▸ **RECORDS SUPPLIED**:
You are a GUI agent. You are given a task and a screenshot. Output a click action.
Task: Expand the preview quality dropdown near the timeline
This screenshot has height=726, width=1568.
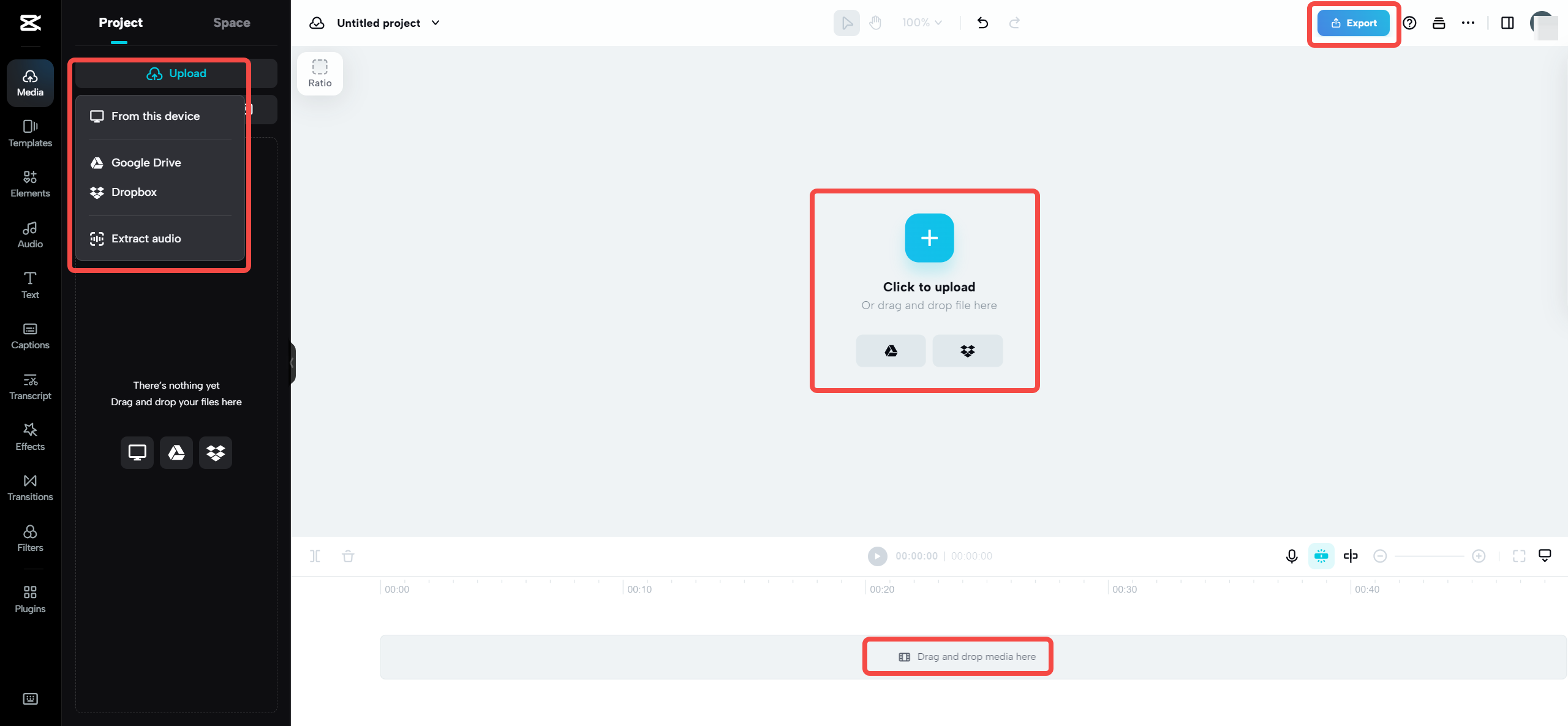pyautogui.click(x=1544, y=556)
...
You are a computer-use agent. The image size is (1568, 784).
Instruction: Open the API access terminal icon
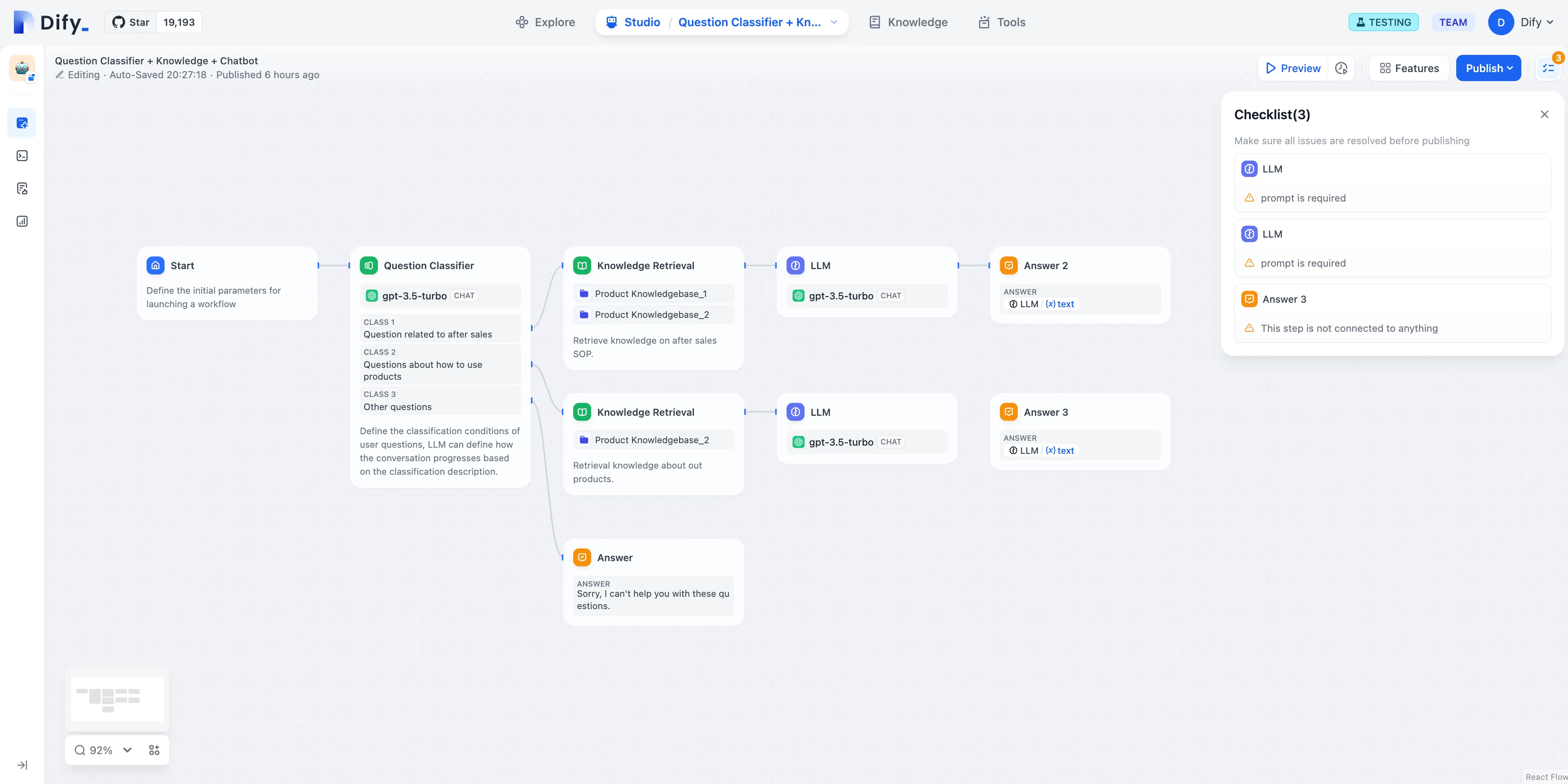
* * *
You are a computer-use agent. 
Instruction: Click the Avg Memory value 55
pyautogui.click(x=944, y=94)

▸ **WHAT THE TASK ASKS**: Above are the entries; copy every line among them that contains the word "computer".

▸ **TASK SOLUTION**:
You are a computer-use agent. The image size is (1568, 784).
You are a computer-use agent. 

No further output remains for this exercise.